** PROVIDED TEXT follows **
Successful Forex traders or investors in the Forex market, the global decentralized market for trading currencies, have traditionally been seen to have an ability and a knowledge that enables them to predict the Forex market by analyzing a Forex trend. As we head into 2021, it has become clear that there is no formula for predicting movements in the market.
The year 2020 was a huge challenge for investors, a harsh reminder that predicting the future is a risky game. Yet the risks of FX trading can be mitigated by FX bonus offers, promotions in which a broker extends a line of credit to traders in the form of free money, trading credits, gifts, or rewards. These credits can be used for trading, but in some cases, they can also be withdrawn, subject to the broker’s terms and conditions, and can help to decide your overall capital outlay.
The challenges of 2020
In the US, the S&P 500 dropped more than one-third in March, there has been a contested US presidential election, and the spread of Covid-19 continues to increase. None of this could have been predicted and leaves 2021 wide open to possibilities. Yet, whilst 2020 was a challenge in many ways, the market registered a growth of 60 percent after March, the fastest fall and recovery in history, while central bank balance sheets and fiscal deficits grew at a pace never seen before.
Predictions for 2021
Forex trading is likely to see many changes that will impact in 2021. Here are some predictions that act as a warning against the potential misallocation of risk by investors. It is about what is possible, even if not probable, though relevant due to the pandemic which will undoubtedly spring surprises.
President-elect Joe Biden
The Biden administration is due to begin on 20 January. Whilst his administration plans to raise taxes on the rich, with the potential to impact stocks, the market reacted well on the night of Biden’s apparent victory and continued to rally as the election results became clearer after some dispute.
In December 2020, Covid-19 vaccines started being distributed and this will be closely monitored, particularly in the first half of 2021. A gradual return to normalcy is expected, with Congress expected to provide help to small businesses and consumers until vaccines slow the spread of the virus. Significant macro-economic impacts will hit the entire investment sector if there are speedy results.
Boost to pharmaceutical stocks
Public companies involved in the Covid-19 vaccine efforts will be well rewarded. These include Pfizer (PFE) and Moderna (MRNA), but also those companies involved in the logistics of moving the vaccines at well-below-freezing transport.
Demand for travel stocks
Once the pandemic is under control and restrictions on movement are lifted, there will be a great demand for travel, which will help all those in the industry, including airline stocks, hotels and cruise lines which could add between 1 and 1.25 percent to the US GDP.
Demand for restaurant stocks
On the day Pfizer announced its vaccine had 90% efficacy in Phase 3 trials, chain restaurants covering almost every cuisine, rallied. Cracker Barrel, Cheesecake Factory and Denny’s all saw double-digit percent gains that day.
Work from home stocks
Those that benefited from the need for people to work from home, like Zoom, will see the massive gains in 2020 likely fall as fast in 2021 as people return to the workplace. When Pfizer announced its effective vaccine, Zoom lost nearly 20 percent at one point. Food delivery services may also be impacted.
New investing phases are normal, and it is likely investors will move into different sectors in 2021, with a predicted slowdown in tech stocks that had a long bull market in 2020. This is made more likely by the antitrust litigation against Google and other tech giants.
Be prepared for the unexpected
Investors should be prepared for another year of volatility in 2021. Investors should have enough savings in case of another pandemic and adjust investment strategies so that any panic selling over the past year is not repeated.
2021 is likely to see long-term investments with a low-cost diversified portfolio able to weather whatever the market brings, moving away from hot stocks, sectors or investment trends that stretch far into the future.
** End of PROVIDED TEXT **
» **TO DO**
[1] Extract from the Forex article the stretch from "Demand for restaurant" through "gains that day.".
[2] Answer these questions using the Forex article.
(a) By how much did the S&P 500 drop in March?
(b) On what date is the Biden administration due to begin?
(c) How much did Zoom lose at one point when Pfizer announced its effective vaccine?
The data play no part in this work.
** SUPPLIED DATA follows **
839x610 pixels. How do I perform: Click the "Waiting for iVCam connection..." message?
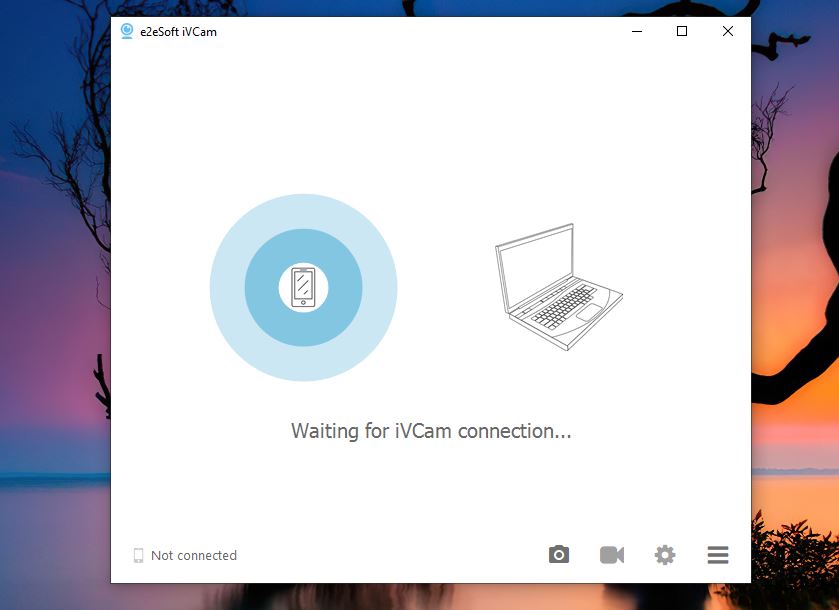click(431, 431)
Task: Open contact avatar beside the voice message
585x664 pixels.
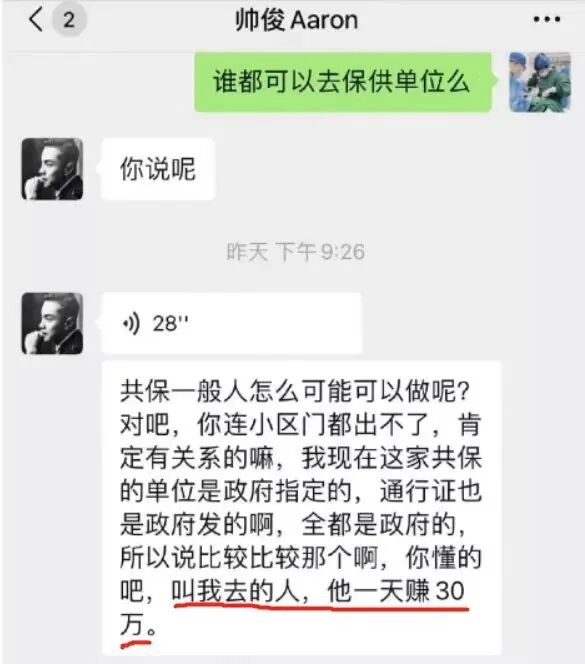Action: tap(52, 324)
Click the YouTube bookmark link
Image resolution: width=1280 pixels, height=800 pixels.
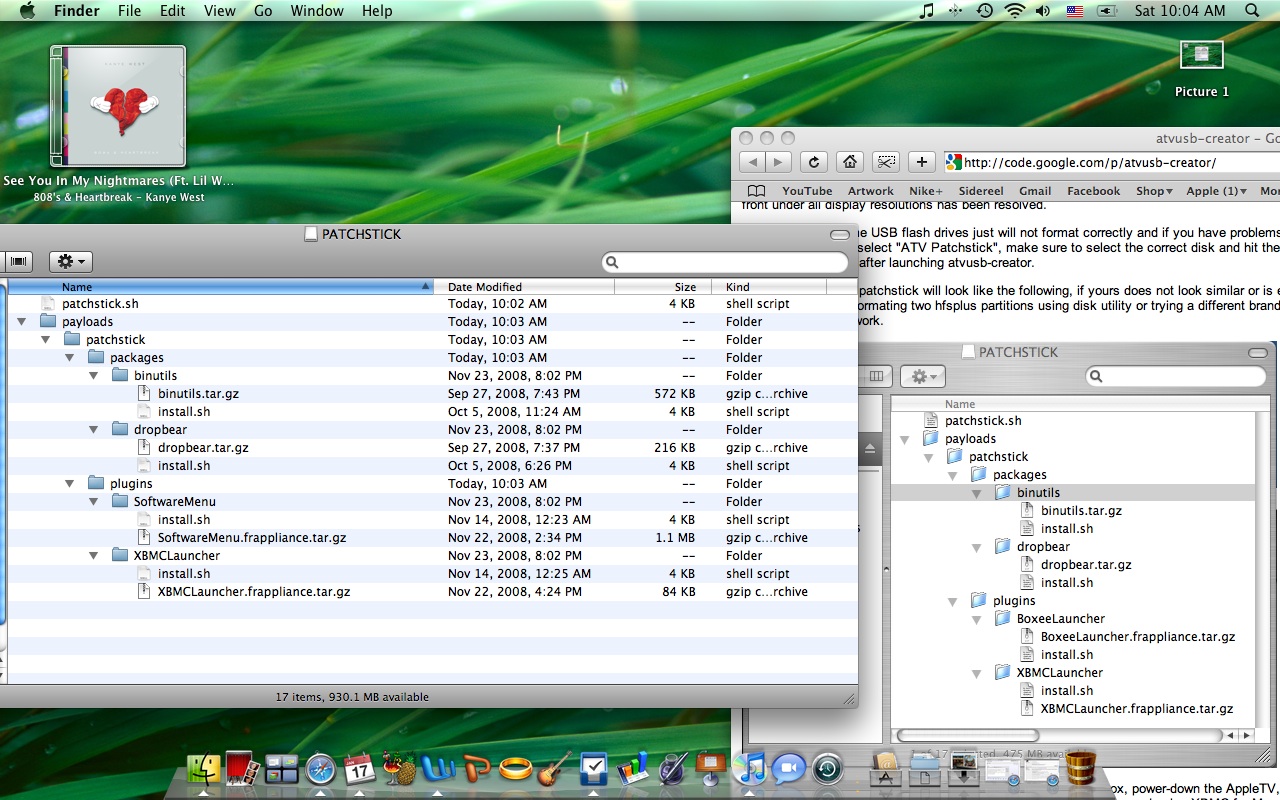(x=807, y=191)
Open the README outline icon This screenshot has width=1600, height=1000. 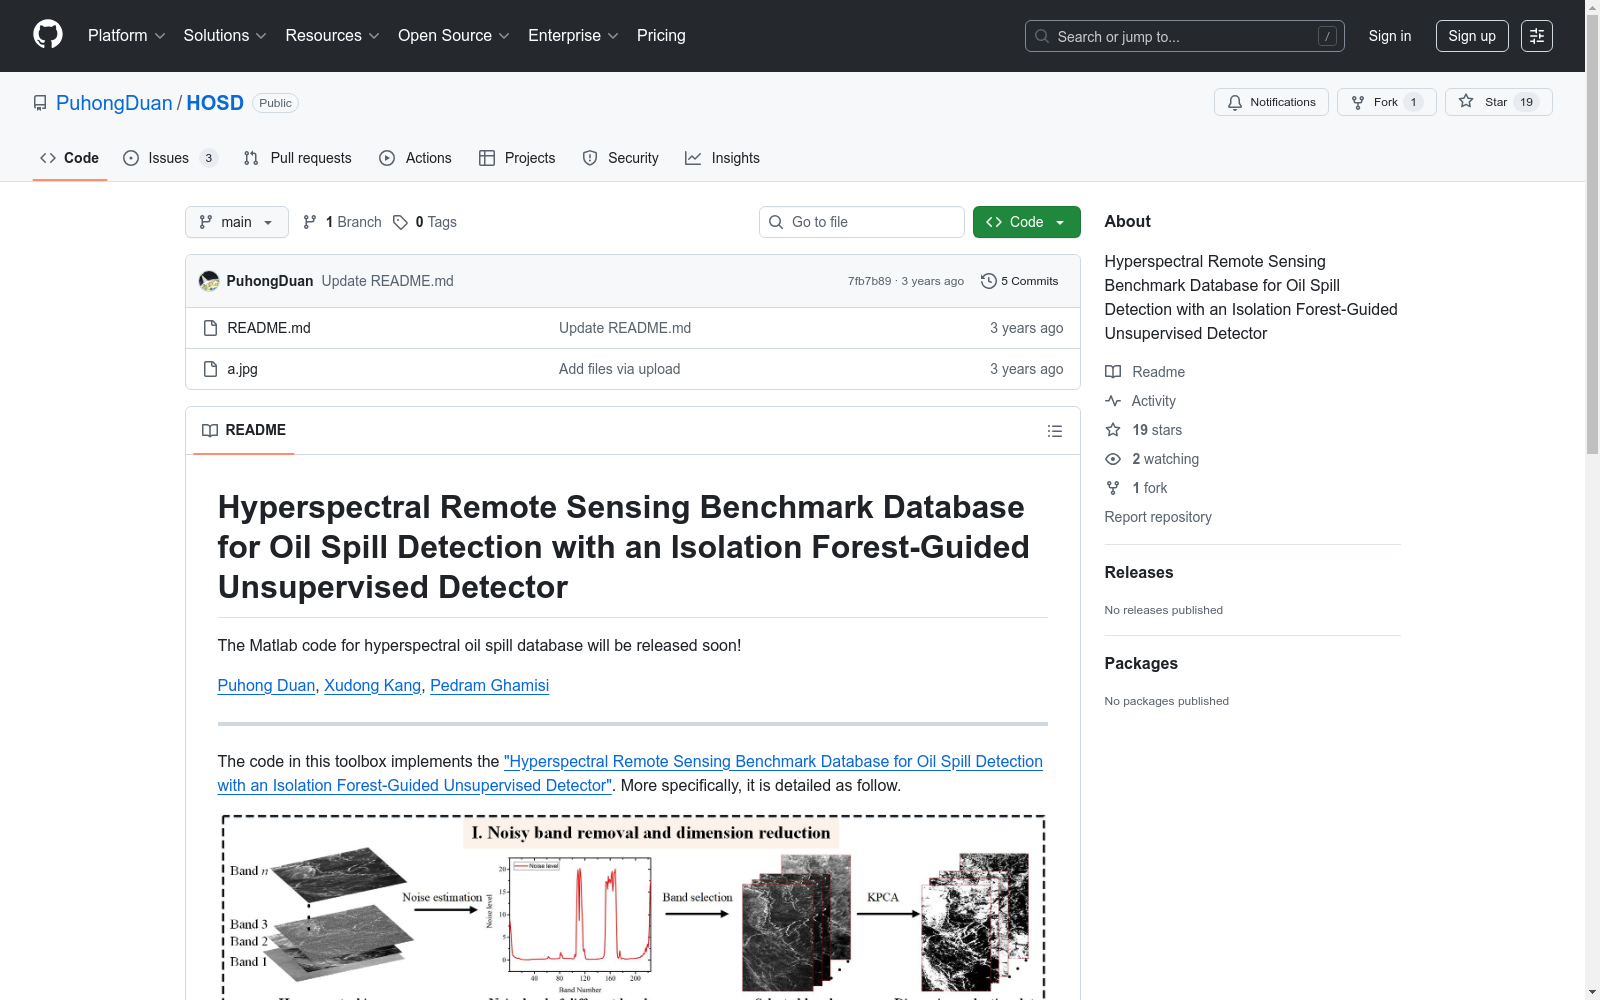tap(1054, 431)
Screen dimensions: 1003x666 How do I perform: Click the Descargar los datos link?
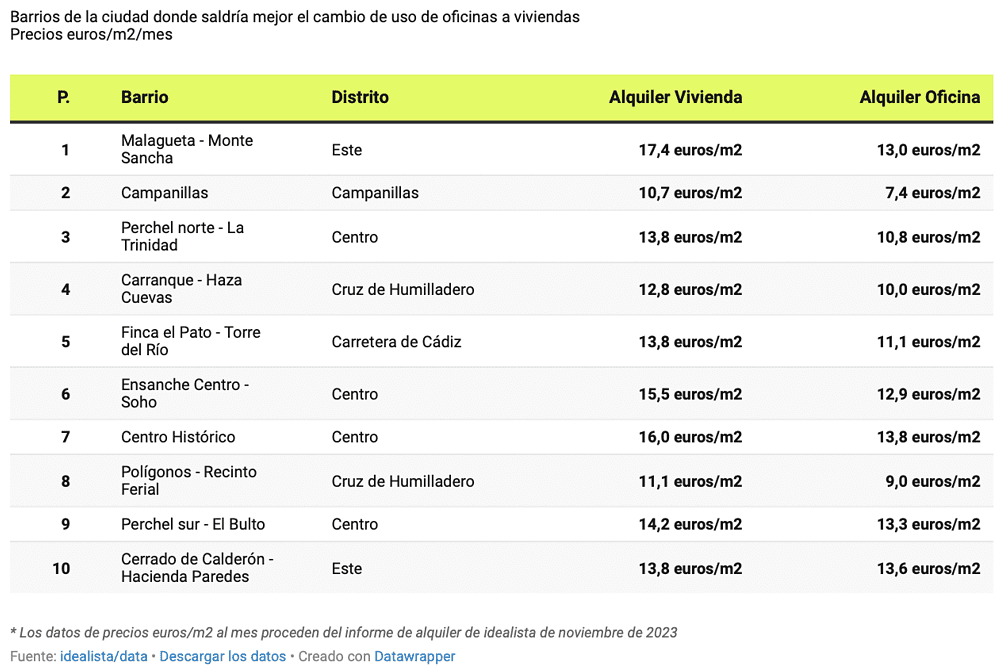click(222, 657)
** End of SUPPLIED DATA **
» **ANSWER LIST**
[1]
Demand for restaurant stocks
On the day Pfizer announced its vaccine had 90% efficacy in Phase 3 trials, chain restaurants covering almost every cuisine, rallied. Cracker Barrel, Cheesecake Factory and Denny’s all saw double-digit percent gains that day.

[2]
(a) More than one-third
(b) 20 January
(c) Nearly 20 percent